Below we infer the \epsilon-machine for the golden mean process that generates a binary string with no consecutive zeros, and write the machine to a Graphviz file named em.dot by default.
from cmpy.inference import * t = TreeMerger() data = GoldenMean().generate(1000) t.infer(data) t.writeGraph()
The resulting \epsilon-machine, exported from Graphviz:
Note the transition probabilities 49% and 51% should each be 50% if given infinite data, and may vary more or less for different realizations and data lengths.
Next we infer from the even process, generating a binary string where ones occur in blocks of even length only. When writing the Graphviz file, we omit transient states and specify the filename even.dot. Here we use state splitting instead of tree merging.
from cmpy.inference import *
s = StateSplitter()
s.infer(EvenProcess().generate(1000))
s.writeGraph('even.dot', transients=False)
Note the state labeled 1 is missing, as it is a transient state omitted by the transients=False parameter.
A tutorial on sequential inference can be found here.
Several issues can arise when reconstructing machines from finite data, including dangling states and non-deterministic transitions. The code in cmpy.inference has developed heuristics for addressing some of these issues. These heuristics enable reconstruction of valid \epsilon-machines at the potential cost of model accuracy.
Reconstruction is highly sensitive to the choice of algorithm and parameters. Some algorithms struggle with certain types of processes. For example, compare the inferred \epsilon-machine for RRXOR using tree merging versus state splitting. When inferring from an unknown data source, experimenting with different algorithms and parameters is suggested. In general, higher parameter values require more data for accurate modeling. For tree merging, the following excerpt from James Hanson's thesis provides insight:
"The simplest reason for nondeterminism is insufficient statistics. That is, the tree depth D was chosen too large relative to the size N of the data sequence. In this case, empirical fluctuations in the observed length D subwords corrupt the shape of the overall tree, ultimately leading to subtrees with "missing" branches due to incomplete statistics. This artificially drives up the number of morphs observed, leading to an explosion in the number of machine states. The extra states are generally "dangling" states with no exiting transitions, and are generally reached by nondeterministic transitions. As more data is added to the tree, the missing branches in the subtrees are gradually filled in, reducing the number of morphs that occur, and the danglers and nondeterministic transitions disappear.
Another source of nondeterminism is nonstationarity in the data. If the length D subwords laid down on the tree were generated by a nonstationary source, or were collected in some nonstationary manner, branches at different levels of the tree may connect different pairs of morphs...

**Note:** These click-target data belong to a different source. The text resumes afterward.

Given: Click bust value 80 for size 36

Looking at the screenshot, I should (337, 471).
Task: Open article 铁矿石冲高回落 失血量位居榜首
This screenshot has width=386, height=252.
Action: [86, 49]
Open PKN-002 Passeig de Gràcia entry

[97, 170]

A different problem occurs when L is very small, for example because D was small. In that case, the reconstructed machines can be inaccurate models of the underlying process that generated the data. This can be understood by observing that if the data source induces correlations on a length scale of L', morphs of depth L < L' will fail to capture them. That is, two subtrees that are equivalent at depth L may be distinct at depth L'. Nodes are classed as future equivalent when in fact they are not. This leads to machines that are too "loose", in that they accept sequences that the data source cannot in fact generate.
In practice, the two extremes of (i) inaccuracy due to small morph depth and (ii) nondeterminism due to bad statistics are played off one another in a systematic fashion. For fixed, finite data size N, a series of reconstructions is performed for progressively increasing values of D and L. At first the machine is inaccurate because L is too small. Then as D and L increase the machine grows as the different classes of future equivalence are better resolved. If the data is stationary and if N is sufficiently large, there is a period during which several successively reconstructed machines are identical; at this point the reconstruction is said to have stabilized. Finally, as D and L grow too large, statistical fluctuations begin to dominate, the machine size blows up, and nondeterministic transitions appear."